Thinking About Developing a “Technology Road Map” for Your Library?

I somehow managed to miss the release of “The Top Technologies Every Librarian Needs to Know” when it came out last May. This Library Information Technology Association (LITA) guide was edited by Kenneth J. Varnum, Web Systems Manager at the University of Michigan Library. Varnum also contributed one of the papers and was responsible for gathering together the guide’s contributors.

He provides some context for the collection in his introductory remarks:

In a landscape where tools and trends change in a heartbeat, how can a library technologist know what has staying power and might well be the next big thing, worthy of serious attention? In this book, we have gathered experts on a range of emerging technologies to talk about just that. To avoid deus-ex-machina solutions to all our challenges, I asked the contributors to this book to stick to a near-term future, three to five years away—close enough to be in the realm of the predictable, but far enough away to ensure that the path to the future is not already paved.”

It’s a very useful survey of emerging technologies and includes a couple of papers on augmented reality, one by my colleague William Denton, Web Librarian at York University.

  • Impetus to Innovate: Convergence and Library Trends / by A.J. Million and Heather Lea Moulaison
  • Hands-Free Augmented Reality: Impacting the Library Future / by Brigitte M. Bell and Terry Cottrell
  • Libraries and Archives Augmenting the World / by William Denton
  • The Future of Cloud-Based Library Systems / by Steven Bowers and Elliot Jonathan Polak
  • Library Discovery: From Ponds to Streams / by Kenneth J. Varnum
  • Exit As Strategy: Web Services as the New Websites for Many Libraries / by Anson Parker, VP Nagraj, and David Moody
  • Reading and Non-Reading: Text Mining in Critical Practice / by Devin Higgins
  • Bigger, Better, Together: Building the Digital Library of the Future / by Jeremy York
  • The Case for Open Hardware in Libraries / by Jason Griffey

If you are thinking about developing a “technological road map for your library’s future” Varnum offers the following advice:

“… you should look farther down the road than the current year’s goals and projects, thinking more strategically.

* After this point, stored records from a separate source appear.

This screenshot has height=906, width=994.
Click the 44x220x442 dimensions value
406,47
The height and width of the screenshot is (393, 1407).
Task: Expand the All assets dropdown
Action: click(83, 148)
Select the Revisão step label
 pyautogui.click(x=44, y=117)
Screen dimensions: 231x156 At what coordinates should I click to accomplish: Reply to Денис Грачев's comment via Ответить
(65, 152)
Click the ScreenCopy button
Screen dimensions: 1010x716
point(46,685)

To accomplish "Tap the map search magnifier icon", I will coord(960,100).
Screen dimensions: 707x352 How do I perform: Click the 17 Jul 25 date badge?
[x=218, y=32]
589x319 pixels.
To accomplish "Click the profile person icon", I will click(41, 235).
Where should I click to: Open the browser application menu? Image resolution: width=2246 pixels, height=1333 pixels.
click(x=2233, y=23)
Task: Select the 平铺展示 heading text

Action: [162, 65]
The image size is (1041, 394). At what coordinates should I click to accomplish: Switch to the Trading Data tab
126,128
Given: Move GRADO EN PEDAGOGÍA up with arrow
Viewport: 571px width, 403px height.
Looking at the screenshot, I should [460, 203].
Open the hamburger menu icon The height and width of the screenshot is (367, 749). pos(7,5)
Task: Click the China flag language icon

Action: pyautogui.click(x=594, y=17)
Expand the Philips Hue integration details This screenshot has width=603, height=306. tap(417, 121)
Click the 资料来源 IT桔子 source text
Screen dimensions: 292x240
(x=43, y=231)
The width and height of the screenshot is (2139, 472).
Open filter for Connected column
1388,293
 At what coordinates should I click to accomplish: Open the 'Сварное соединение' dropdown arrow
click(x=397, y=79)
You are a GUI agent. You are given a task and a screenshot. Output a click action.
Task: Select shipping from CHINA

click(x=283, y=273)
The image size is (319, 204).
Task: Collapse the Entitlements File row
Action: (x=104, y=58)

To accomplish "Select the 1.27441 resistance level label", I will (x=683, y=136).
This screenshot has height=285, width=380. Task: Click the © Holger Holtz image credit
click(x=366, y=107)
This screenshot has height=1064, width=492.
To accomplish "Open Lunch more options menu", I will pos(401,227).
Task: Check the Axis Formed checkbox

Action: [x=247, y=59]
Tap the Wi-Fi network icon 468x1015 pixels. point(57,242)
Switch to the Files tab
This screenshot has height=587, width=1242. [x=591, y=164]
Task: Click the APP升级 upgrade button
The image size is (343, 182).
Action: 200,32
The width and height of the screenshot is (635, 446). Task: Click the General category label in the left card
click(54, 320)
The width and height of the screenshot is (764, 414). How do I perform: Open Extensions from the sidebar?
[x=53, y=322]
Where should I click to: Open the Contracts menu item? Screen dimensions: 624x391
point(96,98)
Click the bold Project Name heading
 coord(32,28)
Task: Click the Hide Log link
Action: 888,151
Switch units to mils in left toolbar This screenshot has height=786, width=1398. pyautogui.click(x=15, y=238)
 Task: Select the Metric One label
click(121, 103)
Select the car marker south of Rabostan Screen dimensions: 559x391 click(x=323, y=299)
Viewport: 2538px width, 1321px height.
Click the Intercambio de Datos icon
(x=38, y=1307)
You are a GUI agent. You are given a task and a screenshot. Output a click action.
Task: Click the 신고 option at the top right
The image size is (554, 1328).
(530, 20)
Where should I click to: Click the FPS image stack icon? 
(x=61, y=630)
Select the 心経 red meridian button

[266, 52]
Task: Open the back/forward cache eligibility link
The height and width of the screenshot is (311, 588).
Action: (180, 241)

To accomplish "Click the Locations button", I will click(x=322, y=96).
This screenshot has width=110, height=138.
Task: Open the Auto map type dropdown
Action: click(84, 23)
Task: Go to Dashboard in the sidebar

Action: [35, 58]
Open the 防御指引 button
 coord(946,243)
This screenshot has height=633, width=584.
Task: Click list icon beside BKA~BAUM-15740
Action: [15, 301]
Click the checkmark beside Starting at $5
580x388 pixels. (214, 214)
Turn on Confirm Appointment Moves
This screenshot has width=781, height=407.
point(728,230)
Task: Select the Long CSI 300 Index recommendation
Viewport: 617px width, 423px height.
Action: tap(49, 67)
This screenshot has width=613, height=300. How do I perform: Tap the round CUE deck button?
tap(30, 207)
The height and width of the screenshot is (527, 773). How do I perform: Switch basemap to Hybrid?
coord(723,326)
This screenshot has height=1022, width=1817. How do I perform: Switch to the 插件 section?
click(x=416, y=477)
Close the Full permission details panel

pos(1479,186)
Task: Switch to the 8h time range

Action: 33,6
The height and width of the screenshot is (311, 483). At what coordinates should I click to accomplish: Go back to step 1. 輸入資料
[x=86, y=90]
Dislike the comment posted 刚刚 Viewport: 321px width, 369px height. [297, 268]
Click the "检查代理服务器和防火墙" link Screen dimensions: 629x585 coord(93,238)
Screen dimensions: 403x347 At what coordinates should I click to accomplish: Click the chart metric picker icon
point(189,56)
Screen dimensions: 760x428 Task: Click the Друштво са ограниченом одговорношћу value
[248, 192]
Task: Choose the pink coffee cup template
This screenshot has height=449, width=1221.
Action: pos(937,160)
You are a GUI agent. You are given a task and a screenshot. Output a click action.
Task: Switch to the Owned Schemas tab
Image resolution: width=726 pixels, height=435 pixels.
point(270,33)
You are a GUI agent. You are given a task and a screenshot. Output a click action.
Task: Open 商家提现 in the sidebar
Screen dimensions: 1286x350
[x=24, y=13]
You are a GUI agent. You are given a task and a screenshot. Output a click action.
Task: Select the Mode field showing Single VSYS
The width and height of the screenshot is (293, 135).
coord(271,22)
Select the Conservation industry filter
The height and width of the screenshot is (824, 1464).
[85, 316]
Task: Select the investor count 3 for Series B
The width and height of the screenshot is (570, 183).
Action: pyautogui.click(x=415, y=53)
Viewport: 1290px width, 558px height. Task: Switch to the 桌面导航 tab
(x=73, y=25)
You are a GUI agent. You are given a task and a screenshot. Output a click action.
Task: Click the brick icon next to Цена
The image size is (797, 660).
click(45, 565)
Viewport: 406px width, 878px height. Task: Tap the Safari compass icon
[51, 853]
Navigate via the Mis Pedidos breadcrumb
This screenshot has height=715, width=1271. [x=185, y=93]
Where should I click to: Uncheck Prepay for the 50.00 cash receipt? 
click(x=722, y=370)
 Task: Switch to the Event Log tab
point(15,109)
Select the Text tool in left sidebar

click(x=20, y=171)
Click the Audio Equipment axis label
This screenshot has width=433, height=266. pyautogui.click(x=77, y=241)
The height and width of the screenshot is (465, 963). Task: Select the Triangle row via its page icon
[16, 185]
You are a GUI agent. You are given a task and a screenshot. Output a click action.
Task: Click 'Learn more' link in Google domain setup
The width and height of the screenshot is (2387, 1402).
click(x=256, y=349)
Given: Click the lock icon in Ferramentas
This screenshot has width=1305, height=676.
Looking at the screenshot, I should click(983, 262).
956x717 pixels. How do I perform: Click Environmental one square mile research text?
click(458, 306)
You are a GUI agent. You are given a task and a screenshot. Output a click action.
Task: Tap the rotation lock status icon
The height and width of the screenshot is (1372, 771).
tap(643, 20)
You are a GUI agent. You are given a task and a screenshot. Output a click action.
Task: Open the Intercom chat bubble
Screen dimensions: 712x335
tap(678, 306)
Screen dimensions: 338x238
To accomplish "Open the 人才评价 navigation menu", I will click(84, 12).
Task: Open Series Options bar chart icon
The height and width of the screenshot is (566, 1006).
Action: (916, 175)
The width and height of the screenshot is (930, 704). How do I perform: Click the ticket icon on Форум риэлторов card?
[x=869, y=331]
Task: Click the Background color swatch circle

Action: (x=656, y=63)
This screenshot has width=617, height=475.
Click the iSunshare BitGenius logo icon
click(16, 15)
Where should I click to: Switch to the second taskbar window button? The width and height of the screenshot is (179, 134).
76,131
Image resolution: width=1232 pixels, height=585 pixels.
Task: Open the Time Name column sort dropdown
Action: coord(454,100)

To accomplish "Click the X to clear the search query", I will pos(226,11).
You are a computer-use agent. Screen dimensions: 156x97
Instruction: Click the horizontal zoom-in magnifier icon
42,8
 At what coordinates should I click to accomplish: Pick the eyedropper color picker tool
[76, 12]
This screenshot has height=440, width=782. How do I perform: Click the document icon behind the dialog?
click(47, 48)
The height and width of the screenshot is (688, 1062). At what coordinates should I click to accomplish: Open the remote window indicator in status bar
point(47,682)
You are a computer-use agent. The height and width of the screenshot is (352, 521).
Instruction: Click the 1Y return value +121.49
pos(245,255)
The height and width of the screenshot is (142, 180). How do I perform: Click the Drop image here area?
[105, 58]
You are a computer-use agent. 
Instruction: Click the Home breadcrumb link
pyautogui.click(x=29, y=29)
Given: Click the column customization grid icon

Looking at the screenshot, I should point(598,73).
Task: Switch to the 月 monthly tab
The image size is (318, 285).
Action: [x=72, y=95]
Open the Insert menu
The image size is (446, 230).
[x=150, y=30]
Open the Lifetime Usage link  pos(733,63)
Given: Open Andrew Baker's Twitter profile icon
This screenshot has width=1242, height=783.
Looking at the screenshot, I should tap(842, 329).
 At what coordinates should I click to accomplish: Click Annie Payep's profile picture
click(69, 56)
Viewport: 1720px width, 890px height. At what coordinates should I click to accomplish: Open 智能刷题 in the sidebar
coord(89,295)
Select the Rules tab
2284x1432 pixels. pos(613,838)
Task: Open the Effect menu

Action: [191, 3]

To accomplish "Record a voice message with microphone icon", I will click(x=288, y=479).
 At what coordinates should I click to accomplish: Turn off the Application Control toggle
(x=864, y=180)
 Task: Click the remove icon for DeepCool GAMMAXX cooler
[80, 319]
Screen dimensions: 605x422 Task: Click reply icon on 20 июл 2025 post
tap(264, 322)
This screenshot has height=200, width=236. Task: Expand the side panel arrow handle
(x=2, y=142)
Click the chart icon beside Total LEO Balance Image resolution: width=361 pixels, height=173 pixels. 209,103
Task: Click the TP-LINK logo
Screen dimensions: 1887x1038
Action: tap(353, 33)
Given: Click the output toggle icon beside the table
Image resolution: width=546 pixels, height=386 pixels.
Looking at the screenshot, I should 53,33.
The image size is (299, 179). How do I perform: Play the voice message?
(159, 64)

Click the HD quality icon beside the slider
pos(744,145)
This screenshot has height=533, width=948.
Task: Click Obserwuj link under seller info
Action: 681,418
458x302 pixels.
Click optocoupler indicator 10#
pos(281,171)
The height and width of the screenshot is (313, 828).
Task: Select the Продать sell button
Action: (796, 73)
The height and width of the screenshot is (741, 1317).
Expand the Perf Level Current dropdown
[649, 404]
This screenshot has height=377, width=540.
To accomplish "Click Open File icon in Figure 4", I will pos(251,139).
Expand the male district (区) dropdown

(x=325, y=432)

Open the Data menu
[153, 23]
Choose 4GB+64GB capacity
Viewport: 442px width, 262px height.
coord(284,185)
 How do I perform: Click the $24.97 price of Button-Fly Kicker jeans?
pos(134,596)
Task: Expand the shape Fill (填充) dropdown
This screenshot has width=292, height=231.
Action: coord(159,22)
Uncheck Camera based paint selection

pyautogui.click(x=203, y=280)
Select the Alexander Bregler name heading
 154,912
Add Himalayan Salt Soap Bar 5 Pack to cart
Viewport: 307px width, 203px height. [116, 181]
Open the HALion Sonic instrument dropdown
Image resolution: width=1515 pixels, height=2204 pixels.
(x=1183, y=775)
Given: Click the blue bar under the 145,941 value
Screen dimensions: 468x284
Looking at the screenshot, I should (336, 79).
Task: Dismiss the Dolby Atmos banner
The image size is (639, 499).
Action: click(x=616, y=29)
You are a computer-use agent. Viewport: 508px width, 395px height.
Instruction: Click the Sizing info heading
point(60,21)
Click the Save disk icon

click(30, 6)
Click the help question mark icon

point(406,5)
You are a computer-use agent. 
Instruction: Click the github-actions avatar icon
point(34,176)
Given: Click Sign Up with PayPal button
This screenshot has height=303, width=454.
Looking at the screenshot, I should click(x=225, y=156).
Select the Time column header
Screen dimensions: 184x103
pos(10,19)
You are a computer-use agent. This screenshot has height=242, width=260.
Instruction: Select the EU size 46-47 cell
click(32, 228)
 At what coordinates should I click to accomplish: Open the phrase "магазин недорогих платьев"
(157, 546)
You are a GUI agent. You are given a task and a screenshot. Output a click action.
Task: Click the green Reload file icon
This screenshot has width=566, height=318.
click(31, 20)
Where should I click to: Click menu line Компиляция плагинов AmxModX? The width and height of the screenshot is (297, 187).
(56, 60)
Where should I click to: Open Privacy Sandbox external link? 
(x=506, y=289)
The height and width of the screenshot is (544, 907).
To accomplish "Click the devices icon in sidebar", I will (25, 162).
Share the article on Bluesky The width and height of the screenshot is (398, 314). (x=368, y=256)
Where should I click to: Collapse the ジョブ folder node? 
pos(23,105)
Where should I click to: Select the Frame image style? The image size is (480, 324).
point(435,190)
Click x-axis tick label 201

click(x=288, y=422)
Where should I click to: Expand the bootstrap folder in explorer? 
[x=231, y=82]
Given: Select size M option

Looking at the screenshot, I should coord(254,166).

You probably are addressing the immediate needs of your library and patrons, or are working hard to do so. What you should be doing is looking farther down the road, seeking to discern what, broadly speaking, a successful version of your library will like.”

Having discovered this collection I am now eager to get a copy. If you’d like to get a taste of what to expect you can read the introduction, first chapter and take a look at the index on the ALA website. When you decide to purchase there are print, ebook and print/ebook bundle options available.